This image from NASA’s Lunar Reconnaissance Orbiter (LRO) spacecraft, indicate that ice may make up as much as 22 percent of the surface material in a crater located on the moon’s south pole. Image credit: NASA/Zuber, M.T. et al., Nature, 2012
Elevation (left) and shaded relief (right) image of Shackleton, a 21-km-diameter (12.5-mile-diameter) permanently shadowed crater adjacent to the lunar south pole. The structure of the crater’s interior was revealed by a digital elevation model constructed from over 5 million elevation measurements from the Lunar Orbiter Laser Altimeter.
The team of NASA and university scientists using laser light from LRO’s laser altimeter examined the floor of Shackleton crater. They found the crater’s floor is brighter than those of other nearby craters, which is consistent with the presence of small amounts of ice. This information will help researchers understand crater formation and study other uncharted areas of the moon. The findings are published in Thursday’s edition of the journal Nature.

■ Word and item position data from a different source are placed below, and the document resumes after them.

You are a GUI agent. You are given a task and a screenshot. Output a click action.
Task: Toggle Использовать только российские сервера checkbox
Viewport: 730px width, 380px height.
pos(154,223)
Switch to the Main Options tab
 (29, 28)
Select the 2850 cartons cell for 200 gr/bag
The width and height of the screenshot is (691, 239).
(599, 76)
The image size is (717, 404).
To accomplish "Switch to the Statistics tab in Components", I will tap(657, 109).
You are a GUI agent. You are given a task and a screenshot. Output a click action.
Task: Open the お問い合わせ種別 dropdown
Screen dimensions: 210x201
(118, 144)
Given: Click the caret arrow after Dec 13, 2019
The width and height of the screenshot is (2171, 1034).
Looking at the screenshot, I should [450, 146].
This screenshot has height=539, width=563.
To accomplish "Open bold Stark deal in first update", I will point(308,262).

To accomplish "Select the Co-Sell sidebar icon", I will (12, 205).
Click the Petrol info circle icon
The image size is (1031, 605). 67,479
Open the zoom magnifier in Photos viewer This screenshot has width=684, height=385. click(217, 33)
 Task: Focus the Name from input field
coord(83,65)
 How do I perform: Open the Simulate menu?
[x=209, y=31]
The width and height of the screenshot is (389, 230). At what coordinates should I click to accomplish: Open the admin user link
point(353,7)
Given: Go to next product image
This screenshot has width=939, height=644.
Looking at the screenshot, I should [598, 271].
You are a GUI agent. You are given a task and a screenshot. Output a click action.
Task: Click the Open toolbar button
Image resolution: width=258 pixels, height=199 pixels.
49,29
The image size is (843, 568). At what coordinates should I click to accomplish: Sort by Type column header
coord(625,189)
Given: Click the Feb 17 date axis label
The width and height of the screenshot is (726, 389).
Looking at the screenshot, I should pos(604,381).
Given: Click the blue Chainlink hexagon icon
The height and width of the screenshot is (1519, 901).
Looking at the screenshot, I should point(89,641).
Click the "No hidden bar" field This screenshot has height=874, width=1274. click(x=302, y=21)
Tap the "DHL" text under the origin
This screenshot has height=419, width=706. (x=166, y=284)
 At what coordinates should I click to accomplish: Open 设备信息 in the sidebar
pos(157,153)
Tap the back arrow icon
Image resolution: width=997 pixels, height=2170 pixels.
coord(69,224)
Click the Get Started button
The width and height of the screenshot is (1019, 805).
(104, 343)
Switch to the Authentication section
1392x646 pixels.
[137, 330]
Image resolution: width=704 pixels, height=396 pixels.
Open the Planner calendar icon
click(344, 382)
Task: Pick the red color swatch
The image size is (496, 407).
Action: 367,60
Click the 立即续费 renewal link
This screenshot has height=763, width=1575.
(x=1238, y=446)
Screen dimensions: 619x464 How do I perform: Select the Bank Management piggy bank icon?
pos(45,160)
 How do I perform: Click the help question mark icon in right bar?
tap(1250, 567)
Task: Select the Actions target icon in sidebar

“The brightness measurements have been puzzling us since two summers ago,” said Gregory Neumann of NASA’s Goddard Space Flight Center in Greenbelt, Md., a co-author on the paper. “While the distribution of brightness was not exactly what we had expected, practically every measurement related to ice and other volatile compounds on the moon is surprising, given the cosmically cold temperatures inside its polar craters.”